- **RECORDS SUPPLIED**:
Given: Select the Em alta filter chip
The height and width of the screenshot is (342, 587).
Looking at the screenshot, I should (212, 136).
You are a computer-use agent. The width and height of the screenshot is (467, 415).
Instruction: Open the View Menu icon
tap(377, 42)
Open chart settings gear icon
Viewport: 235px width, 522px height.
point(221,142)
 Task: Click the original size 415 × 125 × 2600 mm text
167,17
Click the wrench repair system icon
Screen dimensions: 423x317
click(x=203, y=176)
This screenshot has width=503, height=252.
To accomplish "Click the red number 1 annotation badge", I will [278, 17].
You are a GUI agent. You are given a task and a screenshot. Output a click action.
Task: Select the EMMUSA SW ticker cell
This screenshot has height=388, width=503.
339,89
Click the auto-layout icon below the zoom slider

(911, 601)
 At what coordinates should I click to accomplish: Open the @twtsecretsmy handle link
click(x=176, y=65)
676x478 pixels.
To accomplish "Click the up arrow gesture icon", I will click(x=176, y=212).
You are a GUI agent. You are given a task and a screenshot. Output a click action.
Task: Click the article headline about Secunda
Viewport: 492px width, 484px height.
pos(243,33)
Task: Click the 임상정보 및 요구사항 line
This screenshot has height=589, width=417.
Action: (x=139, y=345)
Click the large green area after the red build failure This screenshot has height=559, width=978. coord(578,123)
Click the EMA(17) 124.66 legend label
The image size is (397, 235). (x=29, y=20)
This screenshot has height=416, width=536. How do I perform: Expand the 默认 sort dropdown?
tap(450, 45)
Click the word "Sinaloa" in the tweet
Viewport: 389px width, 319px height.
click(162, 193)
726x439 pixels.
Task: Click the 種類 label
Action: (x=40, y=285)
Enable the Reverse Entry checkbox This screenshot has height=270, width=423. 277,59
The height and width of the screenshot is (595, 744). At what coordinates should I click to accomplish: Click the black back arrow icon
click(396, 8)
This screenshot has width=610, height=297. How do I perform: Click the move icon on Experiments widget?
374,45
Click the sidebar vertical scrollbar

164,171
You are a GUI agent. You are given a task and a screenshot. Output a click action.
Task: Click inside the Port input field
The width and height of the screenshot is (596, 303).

- **TASK PROMPT**: Output the material again, line for line.

- **SOLUTION FOR THIS EXERCISE**:
Given: Select the Em alta filter chip
The height and width of the screenshot is (342, 587).
Looking at the screenshot, I should (212, 136).
You are a computer-use agent. The width and height of the screenshot is (467, 415).
Instruction: Open the View Menu icon
tap(377, 42)
Open chart settings gear icon
Viewport: 235px width, 522px height.
point(221,142)
 Task: Click the original size 415 × 125 × 2600 mm text
167,17
Click the wrench repair system icon
Screen dimensions: 423x317
click(x=203, y=176)
This screenshot has width=503, height=252.
To accomplish "Click the red number 1 annotation badge", I will [278, 17].
You are a GUI agent. You are given a task and a screenshot. Output a click action.
Task: Select the EMMUSA SW ticker cell
This screenshot has height=388, width=503.
339,89
Click the auto-layout icon below the zoom slider

(911, 601)
 At what coordinates should I click to accomplish: Open the @twtsecretsmy handle link
click(x=176, y=65)
676x478 pixels.
To accomplish "Click the up arrow gesture icon", I will click(x=176, y=212).
You are a GUI agent. You are given a task and a screenshot. Output a click action.
Task: Click the article headline about Secunda
Viewport: 492px width, 484px height.
pos(243,33)
Task: Click the 임상정보 및 요구사항 line
This screenshot has height=589, width=417.
Action: (x=139, y=345)
Click the large green area after the red build failure This screenshot has height=559, width=978. coord(578,123)
Click the EMA(17) 124.66 legend label
The image size is (397, 235). (x=29, y=20)
This screenshot has height=416, width=536. How do I perform: Expand the 默认 sort dropdown?
tap(450, 45)
Click the word "Sinaloa" in the tweet
Viewport: 389px width, 319px height.
click(162, 193)
726x439 pixels.
Task: Click the 種類 label
Action: (x=40, y=285)
Enable the Reverse Entry checkbox This screenshot has height=270, width=423. 277,59
The height and width of the screenshot is (595, 744). At what coordinates should I click to accomplish: Click the black back arrow icon
click(396, 8)
This screenshot has width=610, height=297. How do I perform: Click the move icon on Experiments widget?
374,45
Click the sidebar vertical scrollbar

164,171
You are a GUI agent. You are given a task and a screenshot. Output a click action.
Task: Click inside the Port input field
The width and height of the screenshot is (596, 303).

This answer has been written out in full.